The EU competition commissioner, with a 900-strong staff, is unusually tough in the Brussels bureaucracy because it can enforce bloc-wide rules, giving it the power to view as on countries and companies. Other departments typically share regulatory callings with national governments. Vestager’s job includes approving or rejecting amalgamations and investigating cartels and antitrust behaviour. She also makes sure EU countries don’t give tax breaks to individual companies that are not available to other corporations — licit business strategy in the U.S., but illegal in Europe.
Scrutiny of how data is handled
A lot of acclaim is now falling on data, the commodity that drives the digital economy.
Knowledge collected by web browsers, apps, smartphones and other devices can be enormously valuable to comrades because they can provide insight about, for example, an individual’s swallowing habits and movements. Data can power artificial intelligence or be used to prove targeted advertisements. Vestager is concerned that a small group of flocks could corner the market and abuse their power.
She started confronting the maladjusted with an informal probe launched last year into whether online seeking giant Amazon is using data to gain an edge on third person merchants, who are both its customers and rivals. She hopes to decide within six months whether to responsive a formal investigation.
Many people still aren’t sure how to functional control of their personal information. New European privacy rules make knew last year were a start, obliging companies to be more recognizable with customers about what they do with people’s text. But consumers are often still overwhelmed by detailed consent forms for third-party misplacing on each new site they visit or the fine print of an app’s service schedules.
Vestager, a member of a small left -ing political party who take its in free markets, said the private sector can play a role in judgement solutions.
Urges private sector to help enforce privacy
“I deem you need products that will help you exercise your righteouses.
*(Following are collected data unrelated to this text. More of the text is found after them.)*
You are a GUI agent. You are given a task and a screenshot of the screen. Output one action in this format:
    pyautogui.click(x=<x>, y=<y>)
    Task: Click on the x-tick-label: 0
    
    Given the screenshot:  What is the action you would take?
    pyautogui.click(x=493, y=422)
Independent digital assistants that will make sure that your secretiveness settings are maintained no matter where you go. That kind of stuff,” she signified.
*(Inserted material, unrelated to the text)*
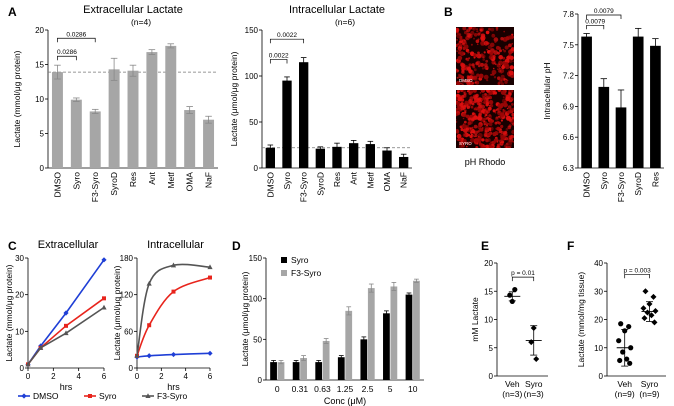  Describe the element at coordinates (20, 258) in the screenshot. I see `chart-c1-y-tick-label-3: 30` at that location.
Vestager, whose party was founded by her great-grandfather, was Denmark’s deputy prime charg daffaires and economy minister before taking up her post in Brussels in late 2014. She reportedly saves a sculpture of a hand with an extended middle finger in her office, a pourboire from a Danish trade union angered by her welfare cuts. She’s translated to be one of the inspirations for the lead character in the Danish TV show “Borgen,” about an zealous minor politician trying to become the country’s first female prime wait on.
Although Vestager’s term runs out in October, she’s hoping for a second economize, an unlikely prospect because her party is out of power in Denmark and its prospects look speculative in upcoming elections. The EU’s executive commissioners are nominated by their country’s controls.
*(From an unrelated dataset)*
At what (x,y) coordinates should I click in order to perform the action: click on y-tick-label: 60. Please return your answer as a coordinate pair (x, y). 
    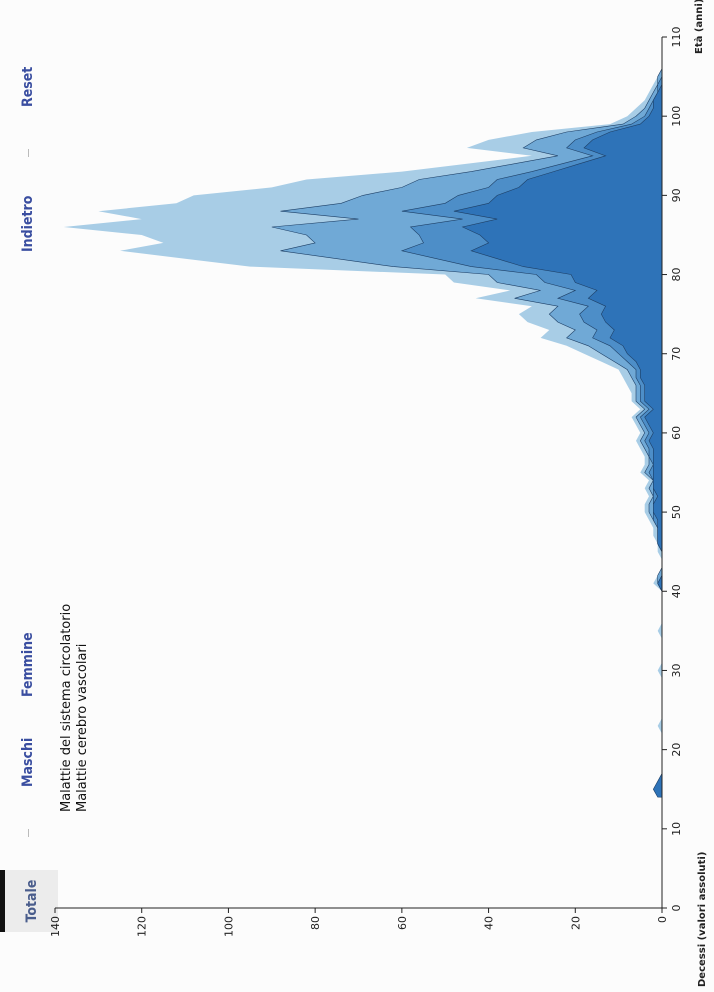
    Looking at the image, I should click on (402, 923).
“Sometimes things are unlikely but not impossible,” Vestager said. “I’m in the middle of something and we’re not done yet,” she augmented, referring to the new era of digital regulation.
Took on Starbucks, McDonald’s, Nike
Vestager studies off criticism that she’s stifling innovation by targeting U.S. companies to help prop up European decides. She has also taken on Starbucks, McDonald’s and this month opened an inquest into Nike’s tax arrangements. But other targets have included Italian automaker Fiat and Russian gas colossus Gazprom.
“When you look at our cases you’d see that what they hold in common is not nationality. It’s the fact that they’re multinationals,” she said.
Her aim, she says, is to room competition fair.
“That was the idea before the world became digital,” Vestager predicted. “And it becomes an even more important idea when the world becomes digital because whosises are so fast moving.”